Turbopilot is an open source large language model based code completion engine that runs natively on the CPU.
Specifically, TurboPilot is a self-hosted GitHub copilot clone that uses the library behind llama.cpp to run a 6 billion parameter Salesforce Codegen model in 4GiB of RAM. It is heavily based on and inspired by the fauxpilot project.

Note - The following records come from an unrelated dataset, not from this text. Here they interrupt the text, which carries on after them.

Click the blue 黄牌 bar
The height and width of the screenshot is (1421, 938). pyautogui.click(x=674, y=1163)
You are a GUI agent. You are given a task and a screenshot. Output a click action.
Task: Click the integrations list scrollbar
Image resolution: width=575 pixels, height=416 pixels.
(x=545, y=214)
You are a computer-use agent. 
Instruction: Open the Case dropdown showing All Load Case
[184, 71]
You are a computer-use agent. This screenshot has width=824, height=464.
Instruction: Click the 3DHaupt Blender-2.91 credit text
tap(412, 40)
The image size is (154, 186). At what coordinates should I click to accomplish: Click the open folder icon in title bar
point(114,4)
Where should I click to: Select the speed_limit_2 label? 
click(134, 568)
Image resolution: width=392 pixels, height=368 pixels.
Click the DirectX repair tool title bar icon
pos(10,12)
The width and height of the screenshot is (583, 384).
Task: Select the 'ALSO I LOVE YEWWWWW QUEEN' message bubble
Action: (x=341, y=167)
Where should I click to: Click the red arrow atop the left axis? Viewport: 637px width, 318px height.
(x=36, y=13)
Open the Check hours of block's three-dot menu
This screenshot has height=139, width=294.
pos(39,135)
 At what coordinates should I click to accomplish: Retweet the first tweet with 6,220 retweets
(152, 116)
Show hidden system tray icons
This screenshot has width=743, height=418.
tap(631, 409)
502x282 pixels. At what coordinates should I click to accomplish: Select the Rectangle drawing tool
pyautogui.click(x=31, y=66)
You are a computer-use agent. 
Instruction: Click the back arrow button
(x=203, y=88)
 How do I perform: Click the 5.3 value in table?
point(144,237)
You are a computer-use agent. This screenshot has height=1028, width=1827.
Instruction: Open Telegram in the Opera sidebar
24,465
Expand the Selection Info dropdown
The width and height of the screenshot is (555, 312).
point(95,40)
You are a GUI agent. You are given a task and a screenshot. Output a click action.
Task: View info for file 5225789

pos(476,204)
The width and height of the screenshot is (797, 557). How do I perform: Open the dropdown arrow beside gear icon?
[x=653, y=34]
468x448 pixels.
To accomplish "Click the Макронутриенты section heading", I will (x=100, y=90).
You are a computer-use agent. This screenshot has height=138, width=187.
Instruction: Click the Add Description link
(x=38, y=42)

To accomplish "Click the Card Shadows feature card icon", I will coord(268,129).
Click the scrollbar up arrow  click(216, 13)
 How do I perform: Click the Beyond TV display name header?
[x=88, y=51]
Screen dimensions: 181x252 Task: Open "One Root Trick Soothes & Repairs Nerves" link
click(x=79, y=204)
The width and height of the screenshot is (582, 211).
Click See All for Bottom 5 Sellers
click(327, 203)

NOTE: The project is in a proof-of-concept stage, not a stable tool. In this version of the project, autocompletion is very slow.
start
The easiest way to try the project is to get the preprocessed model and run the server in docker.
get model
There are 2 options to get the model
Option A: Direct Download – Simple, Quick Start
Pre-transformed, pre-quantized models can be downloaded from Google Drive.The project team produced a 350M, 2B and 6B parameters multi
Flavor Models – These models are in the C
, C++
, Go
, Java
, JavaScript
and Python
pre-trained on
Option B: Convert the model yourself – difficult, more flexible
If you want to try quantizing the model yourself, followthis guide.
Running TurboPilot Server
Download the latest binaries and extract them to the root project folder.
run
./codegen-serve -m ./models/codegen-6B-multi-ggml-4bit-quant.bin
The application should be on port 18080
start the server on
If you have a multi-core system, you can control how many CPUs are used with the -t option
./codegen-serve -t 6 -m ./models/codegen-6B-multi-ggml-4bit-quant.bin
Run from Docker
Canfrom hereThe provided pre-built docker image runs Turbopilot
The models still need to be downloaded separately, then you can run:
docker run --rm -it \
-v ./models:/models \
-e THREADS=6 \
-e MODEL="/models/codegen-2B-multi-ggml-4bit-quant.bin" \
-p 18080:18080 \
ghcr.io/ravenscroftj/turbopilot:latest
You still need to download the model separately, then run:
docker run --rm -it \
-v ./models:/models \
-e THREADS=6 \
-e MODEL="/models/codegen-2B-multi-ggml-4bit-quant.bin" \
-p 18080:18080 \
ghcr.io/ravenscroftj/turbopilot:latest
use the API
Using the API with the FauxPilot plugin
To use the API from VSCode, the vscode-fauxpilot plugin is recommended. After installation, you need to change some settings in the settings.json file.
- Open Settings (CTRL/CMD + SHIFT + P) and select Preferences: Open User Settings (JSON)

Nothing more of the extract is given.